The US government has unveiled a new $50m program to develop cybersecurity tools to protect hospital environments from damaging cyber-attacks.
The Advanced Research Projects Agency for Health (ARPA-H), part of the Department of Health and Human Services (HHS), announced the Universal PatchinG and Remediation for Autonomous DEfense (UPGRADE) program on May 20.
The initiative aims to enable hospitals to automate vulnerability management across all systems and devices used in their environments, ensuring patches are quickly deployed with minimum disruption to critical healthcare services.

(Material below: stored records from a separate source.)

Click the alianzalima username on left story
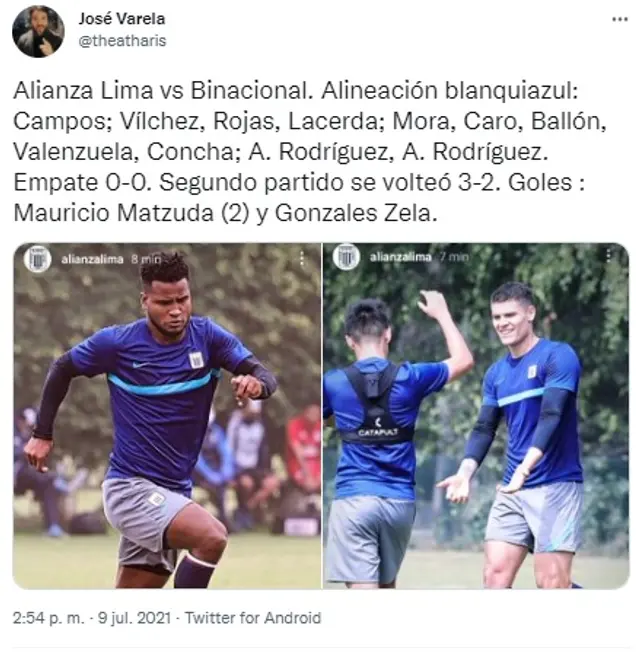pyautogui.click(x=92, y=259)
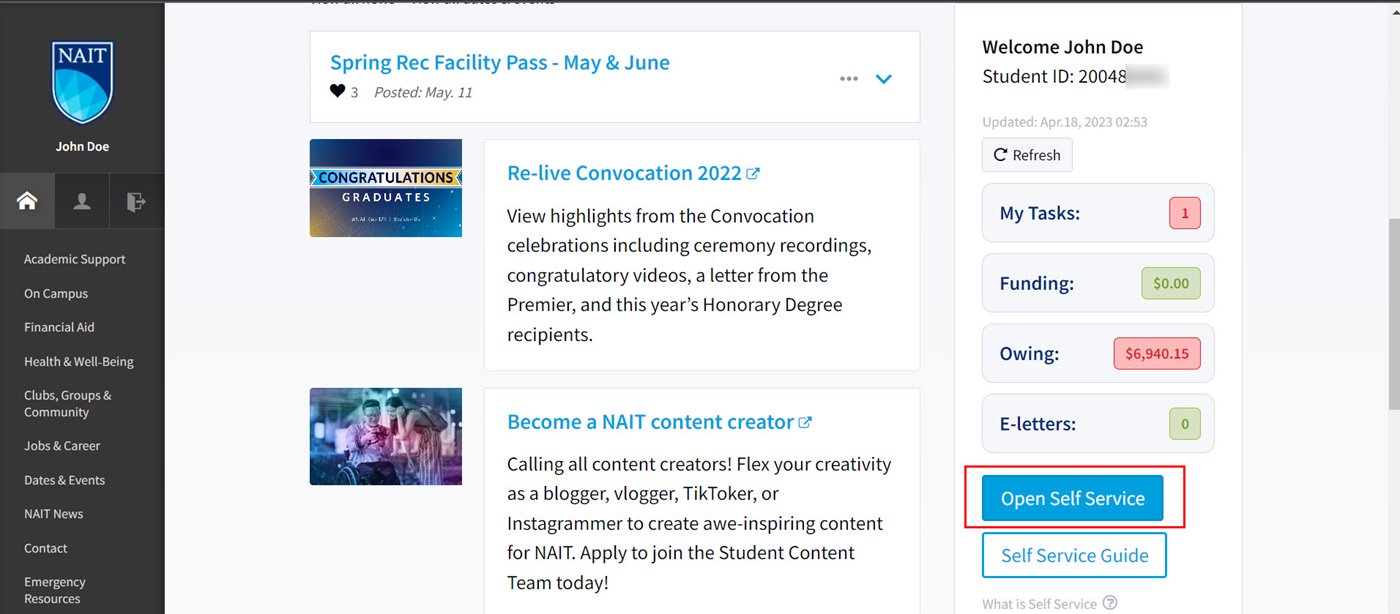Open the What is Self Service help icon

point(1110,603)
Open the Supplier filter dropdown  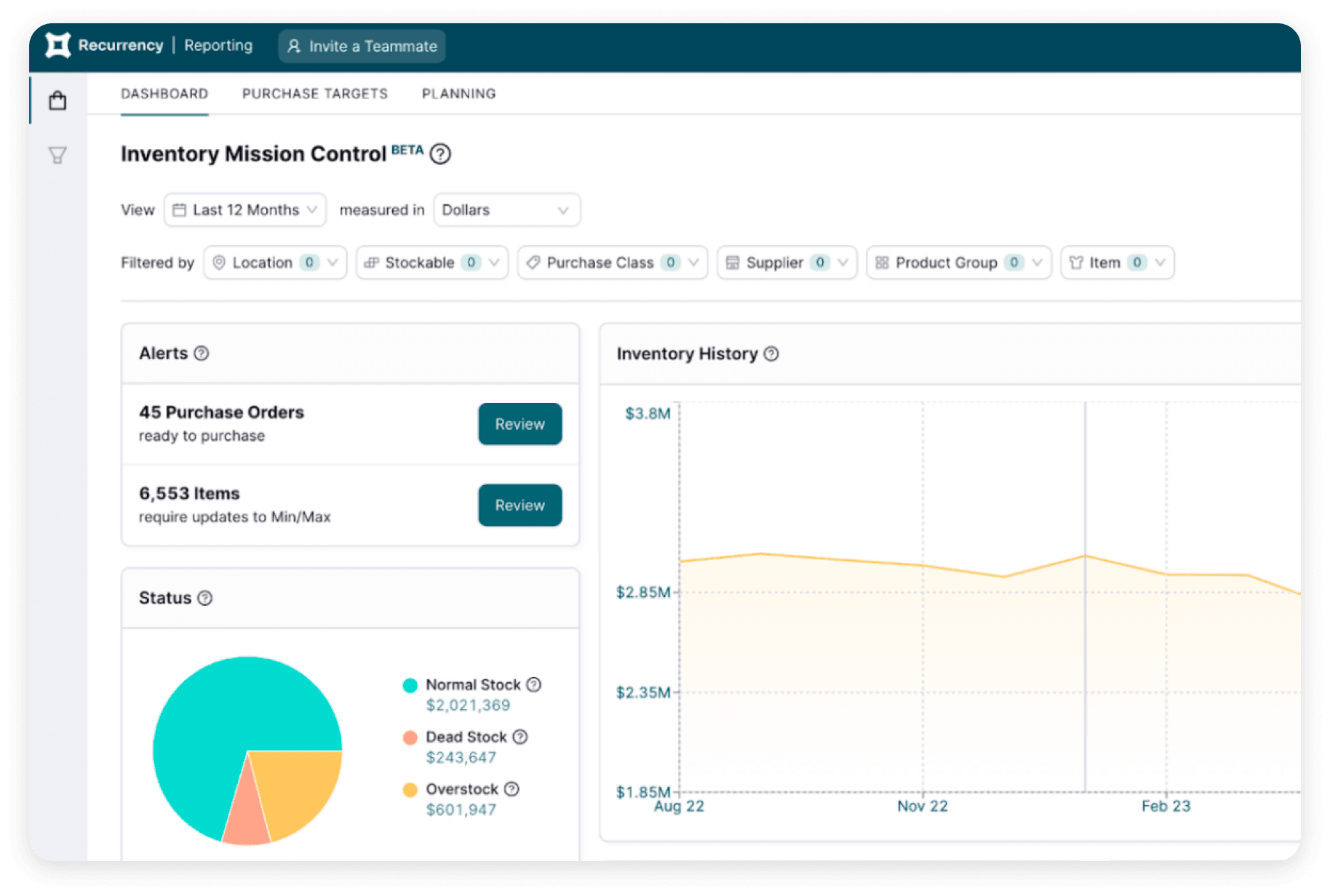pos(787,263)
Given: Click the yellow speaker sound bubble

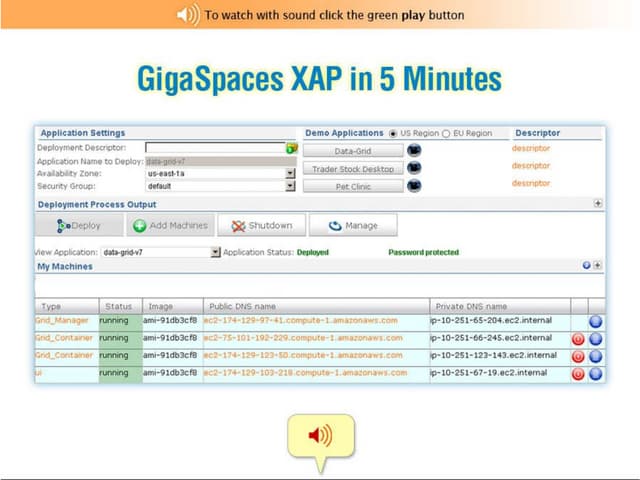Looking at the screenshot, I should [x=320, y=435].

Vulnerability management is challenging in hospital environments due to the number and variety of internet-connected devices unique to each facility. Many of these are legacy devices that are no longer supported.
Additionally, taking hospital infrastructure offline for updates can be very disruptive, meaning crucial security patches can be delayed.
How the UPGRADE Program Will Work
UPGRADE aims to tackle this issue by enabling the proactive evaluation of potential vulnerabilities in healthcare facilities, probing models of digital hospital environments for weaknesses in software.
ARPA-H then envisions that once a threat is detected, a remediation will be automatically procured or developed, tested in the model environment, and deployed with minimum interruption to the devices in use in a hospital.
To develop such capabilities, UPGRADE is seeking performer teams to submit proposals on four technical areas:
- Creating a vulnerability mitigation software platform
- Developing high-fidelity digital twins of hospital equipment
- Auto-detecting vulnerabilities
- Auto-developing custom defenses
ARPA-H Director Renee Wegrzyn said that the investment is part of build of the US government’s plan to build more resilient healthcare systems that can sustain themselves between crises.
“UPGRADE will speed the time from detecting a device vulnerability to safe, automated patch deployment down to a matter of days, providing confidence to hospital staff and peace of mind to the people in their care,” she explained.
ARPA-H added that it anticipates “multiple awards” to be available under this solicitation. Applicants can declare an interest in forming a performer team via the UPGRADE program page.
Defending Against Rising Healthcare Cyber-Attacks
The announcement follows several high-profile ransomware attacks on healthcare organizations in the US in 2024, which has severely disrupted patient care.
This includes the ransomware attack on healthcare payment provider Change Healthcare in February 2024, causing delays to prescriptions and other crucial patient services.
Change’s owner UnitedHealth later confirmed that it paid the BlackCat ransomware group a ransom to restore its systems, reportedly around $22m, to restore its systems.
The US government is investigating the Change Healthcare ransomware attack to determine whether PHI was breached and if the firm complied with its regulatory duties.
In May 2024, US private healthcare giant Ascension revealed it has been hit by a ransomware attack, leading to ambulances being diverted and patient appointments being postponed.